One of the biggest pools of potential customers was in New York City, and in 1992 Israel persuaded J. P. Morgan & Co. to buy a $30 million subscription that allowed Exchange Resources to build a facility on Staten Island. In the minds of New Yorkers at the time, terrorist attacks loomed larger than other disasters as threats to business, so the new facility was built "in the last place anyone would look," Israel says -- right next to the Fresh Kills landfill, one of the world's biggest garbage dumps. The building has satellite uplinks, low windows designed to foil the assaults of terrorist sharpshooters, and a walk-in electrical generator "that could light up Broadway and still have juice left over for Hoboken," Israel says. "New York could have sunk, and we'd keep on trading."

Exchange Resources later opened workplace-recovery centers in Singapore and England. The English facility, built in an old cookie factory, concealed its true purpose by allowing a local baker to run the ovens, sending the aroma of freshly baked cookies over the neighborhood.

The company's technological capabilities did not remain untested for long. When the "storm of the century" hit New York City in December of 1992, and flooded the streets, a securities-trading subsidiary of National Westminster Bank lost its electrical power and telephone service. By 6:45 a.m. on the next business day seventy-five of the bank's securities traders were doing business out of Exchange Resource's Staten Island facility.

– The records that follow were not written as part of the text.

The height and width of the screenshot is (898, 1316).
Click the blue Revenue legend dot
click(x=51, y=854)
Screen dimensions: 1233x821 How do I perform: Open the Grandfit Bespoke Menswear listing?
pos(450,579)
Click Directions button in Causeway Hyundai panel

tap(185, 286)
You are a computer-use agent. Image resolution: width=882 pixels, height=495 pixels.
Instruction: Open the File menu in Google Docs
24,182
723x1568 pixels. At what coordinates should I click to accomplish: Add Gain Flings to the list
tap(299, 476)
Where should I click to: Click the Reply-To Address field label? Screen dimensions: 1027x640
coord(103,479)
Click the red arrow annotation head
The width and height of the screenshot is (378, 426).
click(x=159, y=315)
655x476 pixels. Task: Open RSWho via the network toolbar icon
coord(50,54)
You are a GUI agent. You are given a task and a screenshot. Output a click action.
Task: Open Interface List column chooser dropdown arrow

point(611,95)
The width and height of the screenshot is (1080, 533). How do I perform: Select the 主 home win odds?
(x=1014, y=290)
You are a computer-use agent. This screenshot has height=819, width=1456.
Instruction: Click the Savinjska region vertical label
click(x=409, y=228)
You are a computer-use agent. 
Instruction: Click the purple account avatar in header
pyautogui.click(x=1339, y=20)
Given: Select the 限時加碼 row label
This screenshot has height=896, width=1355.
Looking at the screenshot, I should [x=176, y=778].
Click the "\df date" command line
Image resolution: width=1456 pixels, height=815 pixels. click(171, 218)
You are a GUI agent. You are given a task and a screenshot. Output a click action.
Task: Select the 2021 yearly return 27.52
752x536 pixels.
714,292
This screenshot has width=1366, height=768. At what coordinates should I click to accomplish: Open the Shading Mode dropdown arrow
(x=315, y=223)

By then, however, Israel was starting to lose his love for the business. Exchange Resources prided itself on the extent to which it could replicate a client's home trading floor -- complete with speed-dial numbers programmed into the telephones and framed photos of executives' families on the desks -- but clients wanted more. They demanded exclusive space, emergency offices bigger than what their competitors were given, and menus of the catered food they would be served on days of emergency. "Monday had to be Chinese, Tuesday French, the next day pizza -- and they were dead serious about this," Israel says. "They wanted eleven bagels toasted light, et cetera. This was ass-kissing and not staying focused on the business."